Con la Telemedicina pueden desarrollarse sistemas de telediagnóstico ventajosos para mejorar la atención de la salud de poblaciones remotas que no tienen acceso a especialistas. Este estudio realizado por la Unidad de Telemedicina del Ministerio de Salud Pública y Bienestar Social (MSPBS) en colaboración con el Dpto. de Ingeniería Biomédica e Imágenes del Instituto de Investigaciones en Ciencias (IICS-UNA) y la Universidad del País Vasco (UPV/EHU) sirvió para evaluar la utilidad de un sistema de telediagnóstico para la cobertura universal en la salud pública. Para el efecto se analizaron los resultados obtenidos por el sistema de telediagnóstico implementado en 56 hospitales del MSPBS. En dicho sentido se analizaron 293.142 diagnósticos remotos realizados entre enero del 2014 y septiembre de 2017. Del total, el 37,29 % (109.311) correspondieron a estudios de tomografía, 61,44 % (180.108) a electrocardiografía (ECG), 1,26 % (3.704) a electroencefalografía (EEG) y 0,01 % (19) a ecografía. No se observaron diferencias significativas entre el diagnóstico remoto y el diagnóstico "cara a cara". Con el diagnostico remoto se logró una reducción del coste que supone un beneficio importante para cada ciudadano del interior del país. Los resultados obtenidos evidencian que la telemedicina puede contribuir para mejorar significativamente la cobertura universal de los servicios diagnósticos y programas de salud, maximizando el tiempo del profesional y su productividad, aumentando el acceso y la equidad, y disminuyendo los costos. Sin embargo antes de realizar su implementación sistemática se deberá realizar una contextualización con el perfil epidemiológico regional. Palabras claves: Telemedicina; Cobertura Universal; Telediagnóstico; TICs en Salud; Innovación Tecnológica.

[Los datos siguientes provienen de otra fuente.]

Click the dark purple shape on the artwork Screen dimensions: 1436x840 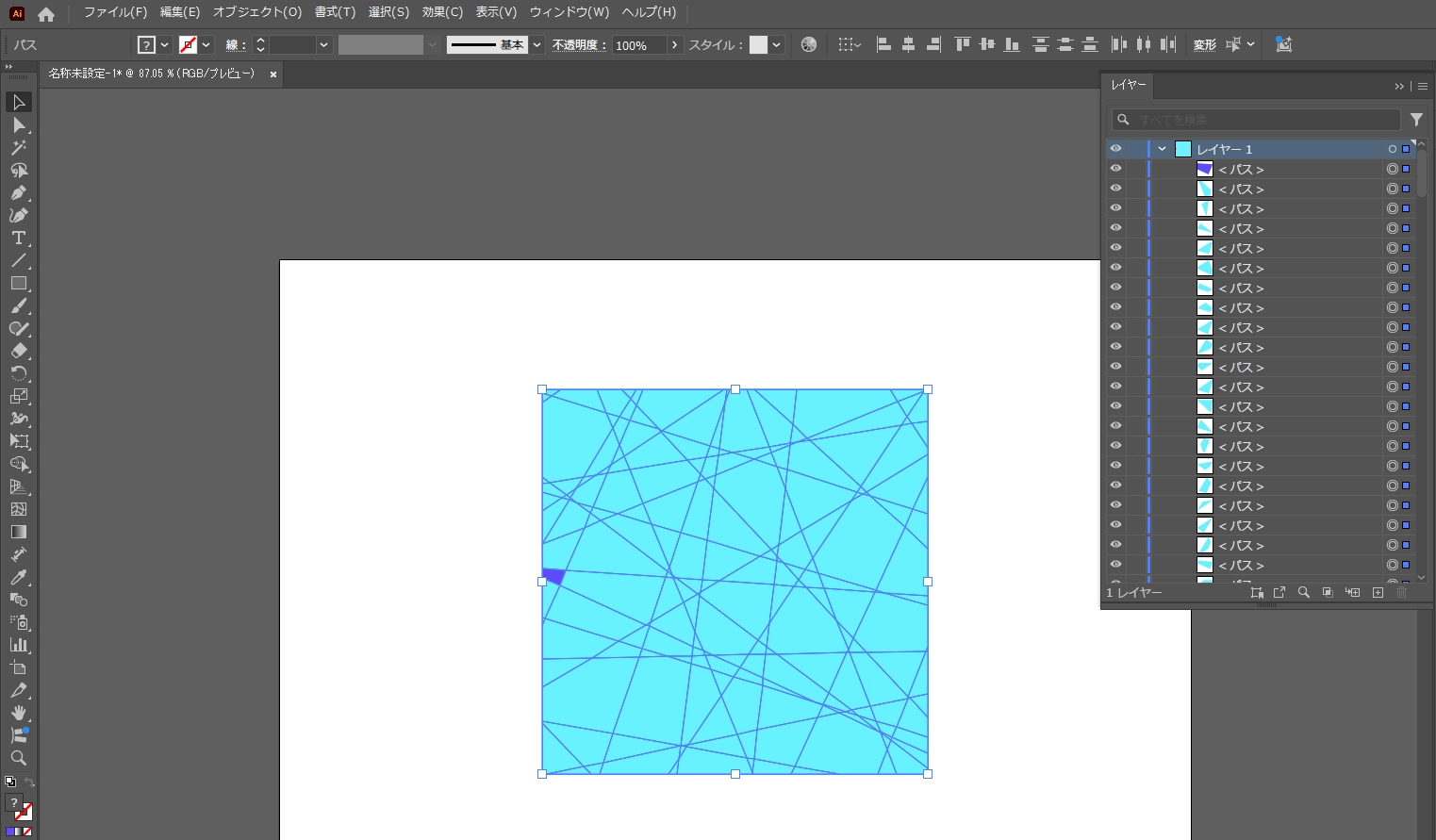coord(554,575)
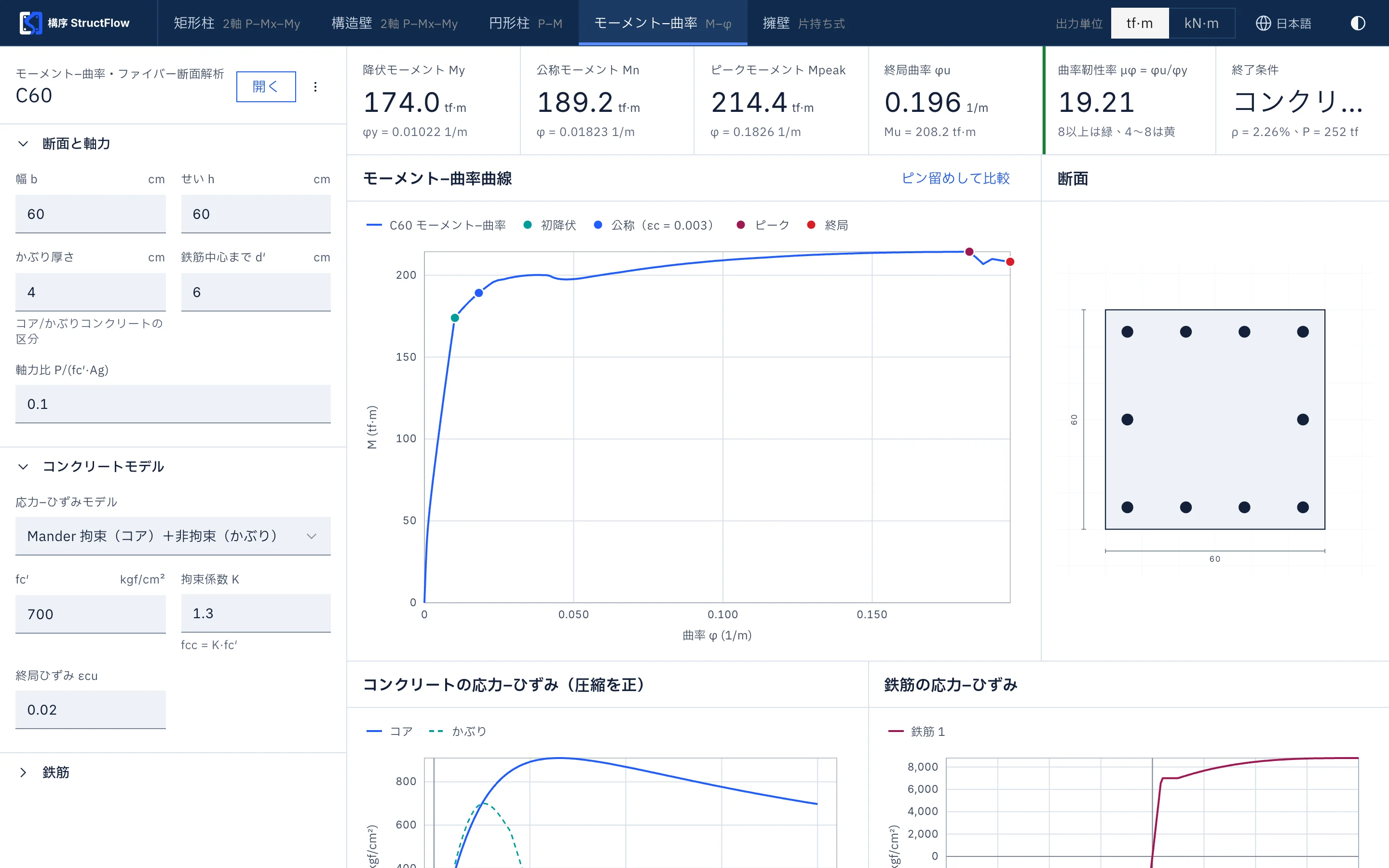This screenshot has height=868, width=1389.
Task: Click the ピーク marker on the curve
Action: (x=969, y=251)

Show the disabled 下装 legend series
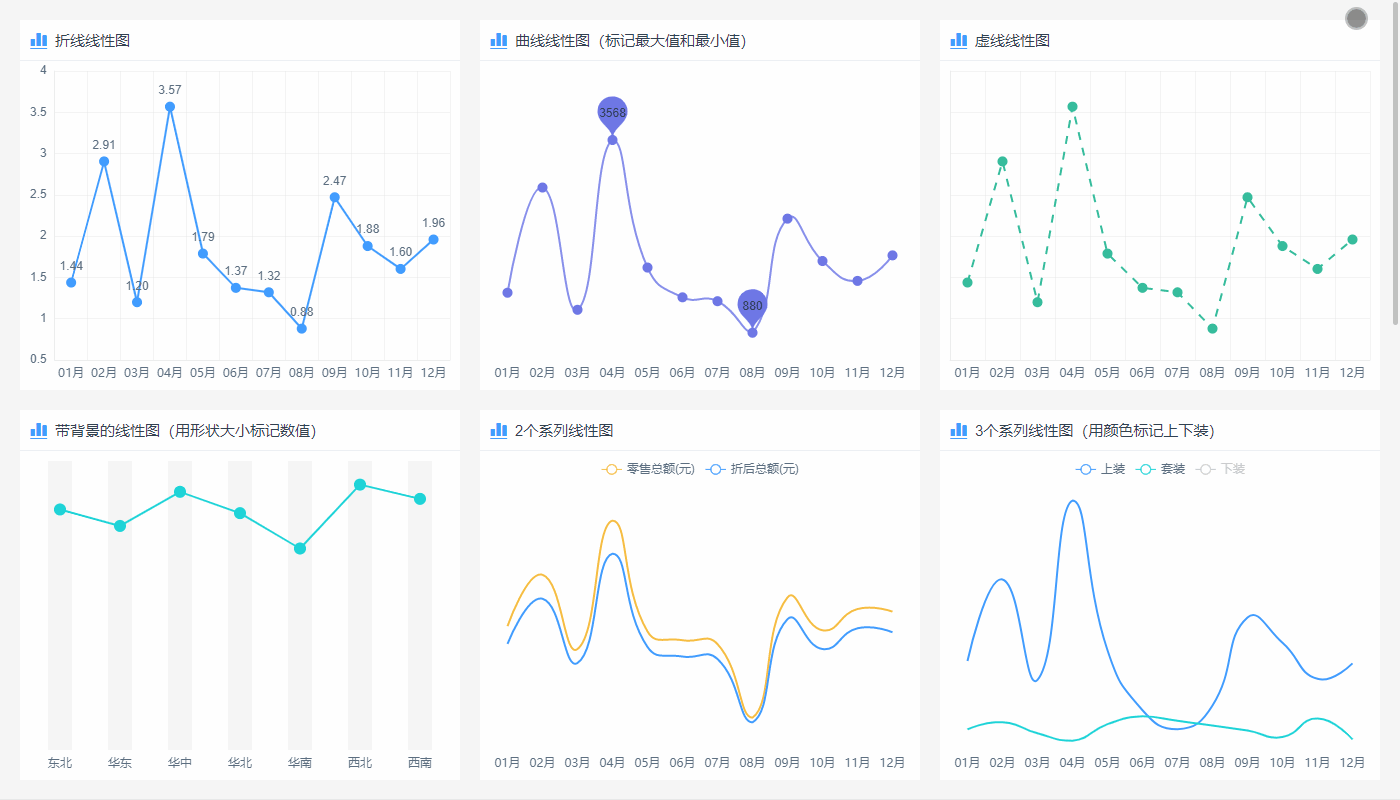1221,469
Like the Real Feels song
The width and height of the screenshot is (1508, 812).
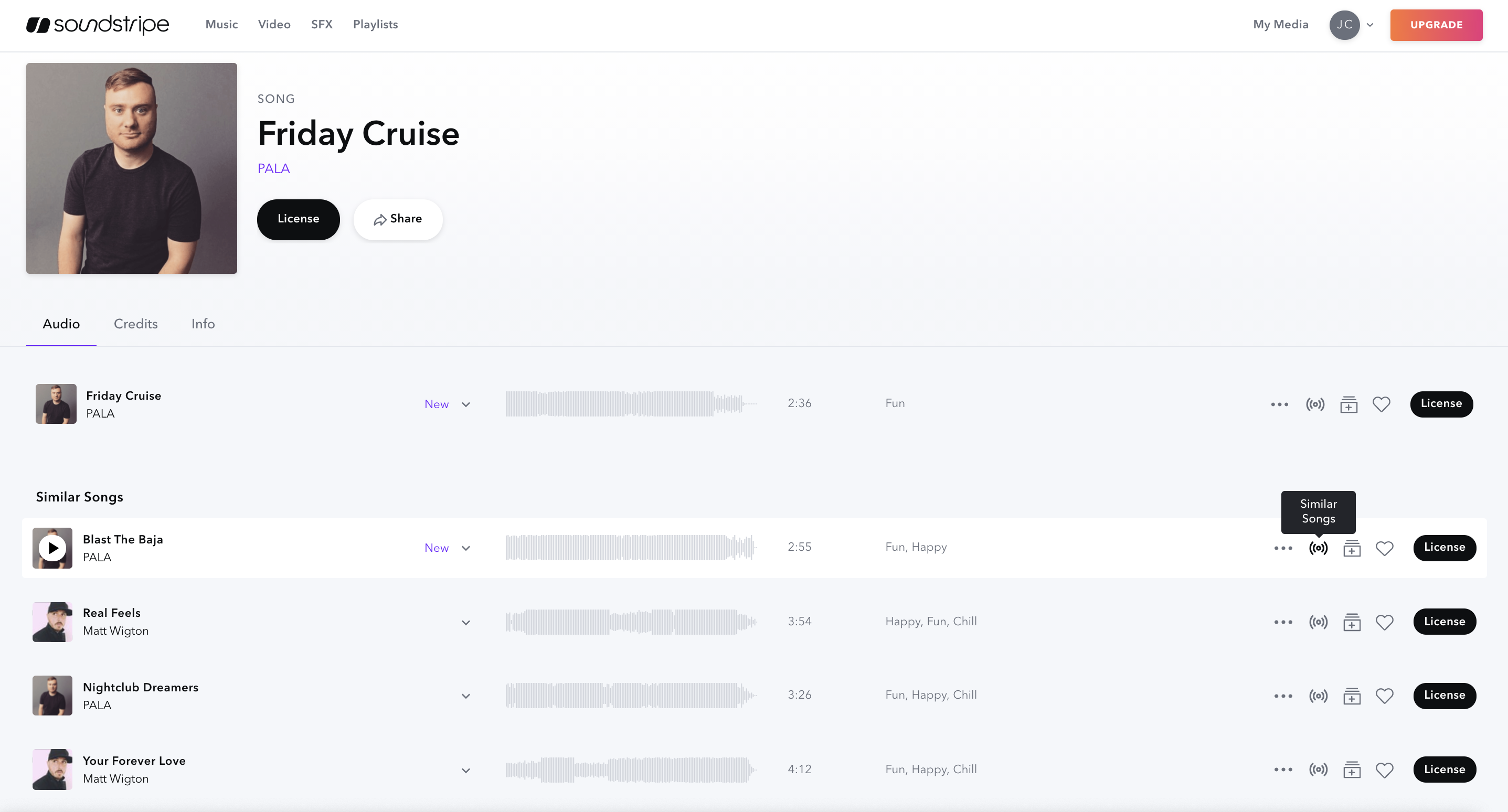(x=1384, y=622)
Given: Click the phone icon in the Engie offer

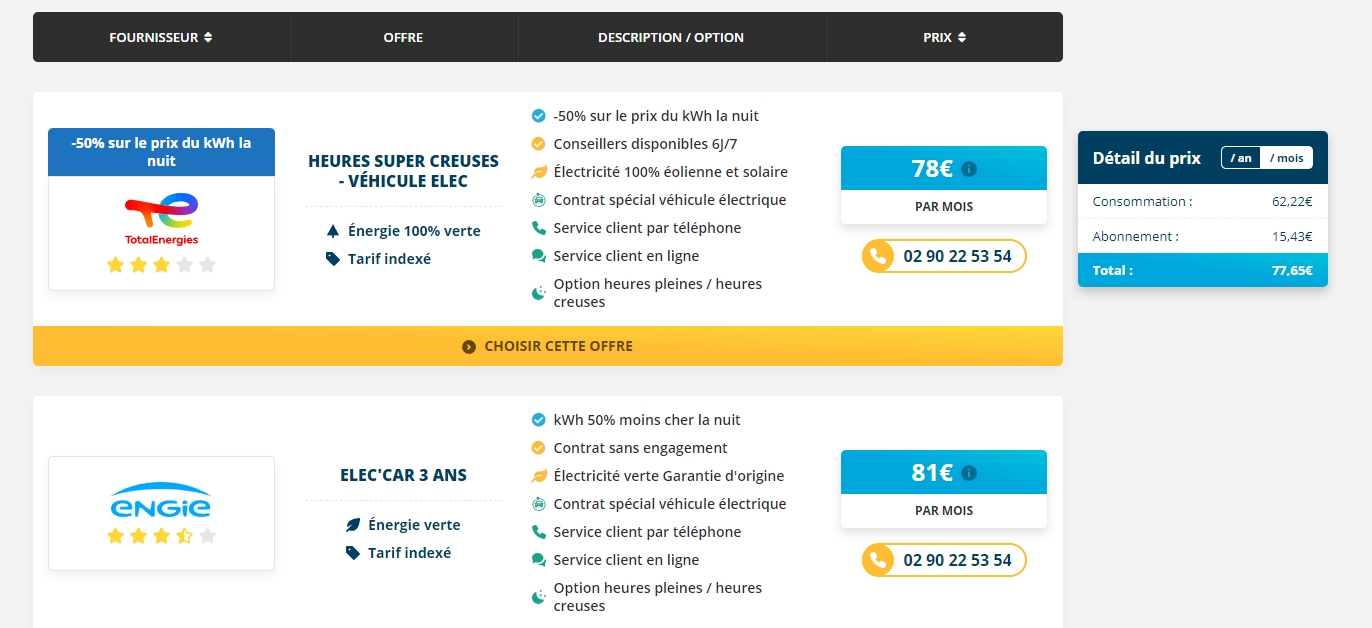Looking at the screenshot, I should tap(879, 560).
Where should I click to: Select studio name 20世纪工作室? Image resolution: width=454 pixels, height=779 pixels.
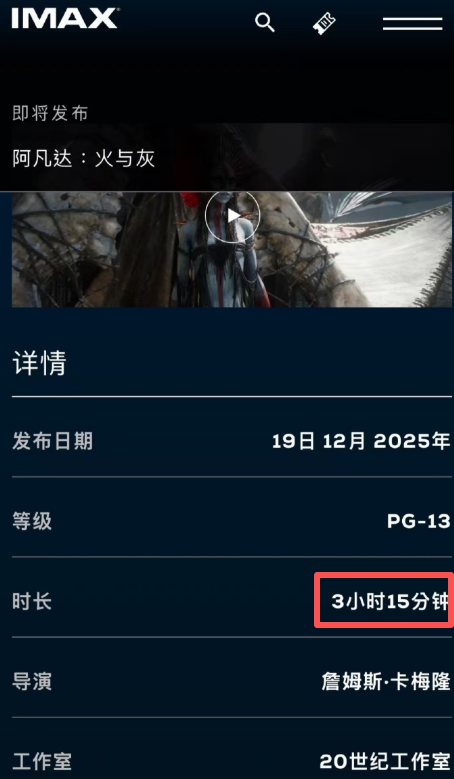(x=384, y=762)
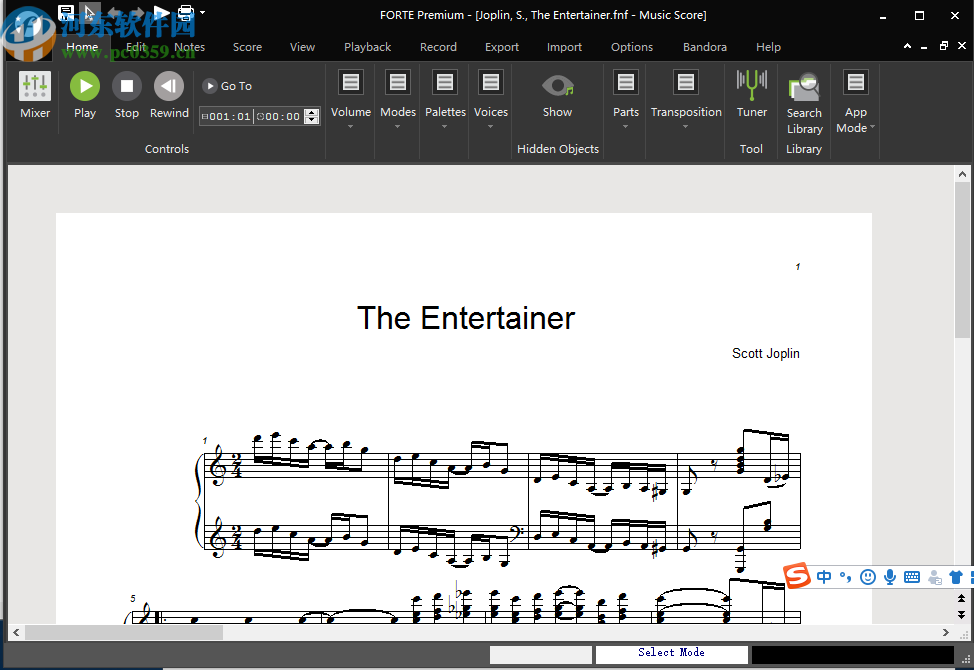Toggle Sogou Chinese input mode

tap(824, 577)
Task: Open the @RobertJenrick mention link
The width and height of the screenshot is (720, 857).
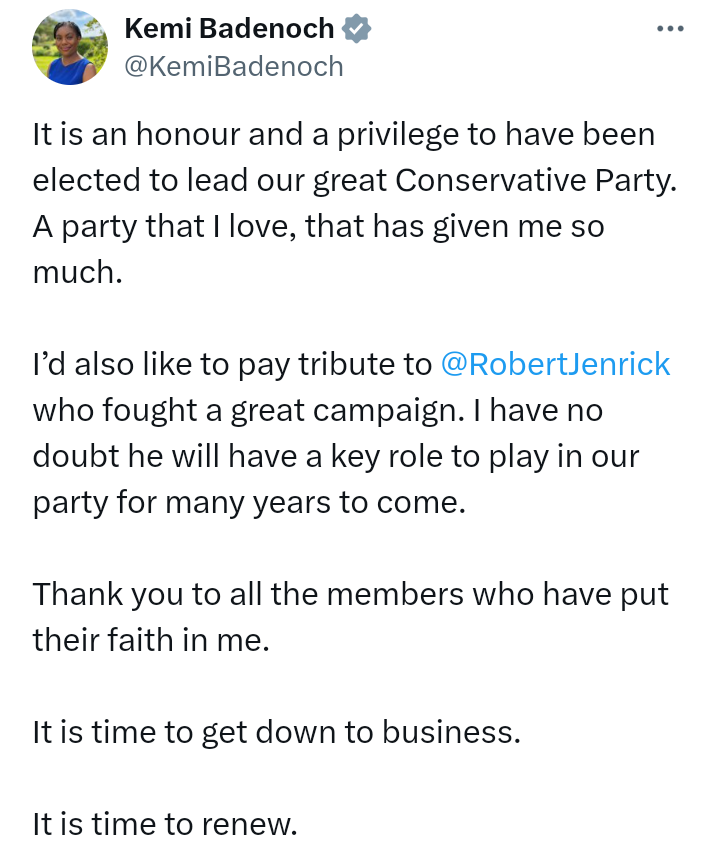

Through the telemedicine, advantageous telediagnostic systems can be developed to improve the health care of remote populations that don`t have access to specialists. This study was carried out by the Telemedicine Unit of the Ministry of Public Health and Social Welfare (MSPBS) in collaboration with the Department of Biomedical Engineering and Imaging of the Health Science Research Institute (IICS-UNA) and the University of the Basque Country (UPV / EHU) to evaluate the utility of a telediagnostic system for universal coverage in public health. For this purpose, the results obtained by the telediagnosis system implemented in 56 MSPBS hospitals were analyzed. In that sense, 293,142 remote diagnoses were performed between January 2014 and September 2017. Of the total, 37.29% (109,311) corresponded to tomography studies, 61.44% (180.108) to electrocardiography (ECG), 1.26% (3,704) to electroencephalography (EEG) and 0.01% (19) to ultrasound. There were no significant differences between the remote and the "face to face" diagnosis. With the remote diagnosis a reduction of the cost was obtained, that supposes an important benefit for each citizen of the interior of the country. The results show that the telemedicine can contribute to improve significantly the universal coverage of diagnostic services and health programs, maximizing professional time and productivity, increasing access and equity, and reducing costs. However, before carrying out its systematic implementation, a contextualization with the regional epidemiological profile must be performed. Key words: Telemedicine; Universal Coverage; Telediagnosis; ICT in Health; Technological Innovation.